Search after asylum-seeker boat runs aground in croc-infested waters

SYDNEY – An asylum-seeker boat has reached Australia for the first time in almost four years, the government said Monday, with many of those on board the Vietnamese vessel fleeing into a crocodile-infested mangrove rainforest after running aground near the coast.

Locals said passengers from the rickety vessel disappeared into the dense forest near the Daintree River, north of popular tourist city Cairns, in the tropical far north of Queensland state on Sunday.

They will have to avoid crocodiles, venomous snakes, ferocious sandflies, and giant cassowaries — one of the world’s deadliest and most aggressive birds — that all call the ancient Daintree rainforest home.

Queensland Police Minister Mark Ryan told the Australian Broadcasting Corporation 15 passengers had been found so far.

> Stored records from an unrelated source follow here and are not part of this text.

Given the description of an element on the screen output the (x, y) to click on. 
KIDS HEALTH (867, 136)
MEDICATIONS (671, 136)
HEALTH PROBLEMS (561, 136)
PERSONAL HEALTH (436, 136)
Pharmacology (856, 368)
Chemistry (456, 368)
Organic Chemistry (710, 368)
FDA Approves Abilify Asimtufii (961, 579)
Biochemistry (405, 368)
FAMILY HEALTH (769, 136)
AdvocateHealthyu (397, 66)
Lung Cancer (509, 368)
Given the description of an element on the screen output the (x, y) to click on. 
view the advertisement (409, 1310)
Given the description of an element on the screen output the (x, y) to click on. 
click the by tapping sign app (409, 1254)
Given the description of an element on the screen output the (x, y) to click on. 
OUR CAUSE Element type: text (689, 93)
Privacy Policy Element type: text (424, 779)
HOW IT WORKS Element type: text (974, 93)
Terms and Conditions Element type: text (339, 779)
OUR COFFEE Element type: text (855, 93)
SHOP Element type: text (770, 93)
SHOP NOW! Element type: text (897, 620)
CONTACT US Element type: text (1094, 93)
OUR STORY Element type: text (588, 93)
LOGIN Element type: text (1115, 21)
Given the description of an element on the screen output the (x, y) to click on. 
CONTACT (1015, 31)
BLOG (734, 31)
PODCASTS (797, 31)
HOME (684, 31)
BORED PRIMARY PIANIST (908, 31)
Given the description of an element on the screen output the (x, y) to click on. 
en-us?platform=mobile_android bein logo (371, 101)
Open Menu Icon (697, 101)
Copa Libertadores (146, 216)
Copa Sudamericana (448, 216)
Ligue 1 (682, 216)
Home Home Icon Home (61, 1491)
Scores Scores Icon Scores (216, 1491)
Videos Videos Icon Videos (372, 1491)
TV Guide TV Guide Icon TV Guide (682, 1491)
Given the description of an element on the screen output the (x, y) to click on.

The ABC added that two others, including the boat’s captain, were still missing. The Brisbane Courier-Mail reported that up to 20 were unaccounted for. It said those detained were well dressed and in good health.

State Emergency Service area controller Peter Rinaudo said earlier his crews were searching through the mangroves and near the mouth of the river, reportedly with dogs.

“It’ll be a hard slog, it’s still quite warm in there and it’ll be tough conditions for the guys,” he told the ABC.

“I hope the people, however many there are, get located — it’s not a nice area for them to be in.”

A fisherman who spotted two asylum-seekers hiding in the mangroves said he took the pair on a tour of the Daintree River.

“We gave them a ride up the river and had a few laughs and we got them to help us pull in the crab pots”, fisherman Justin Ward told television broadcaster Channel Nine, adding that they were taking photos and selfies.

He later broke it to the men that he would hand them over to the police.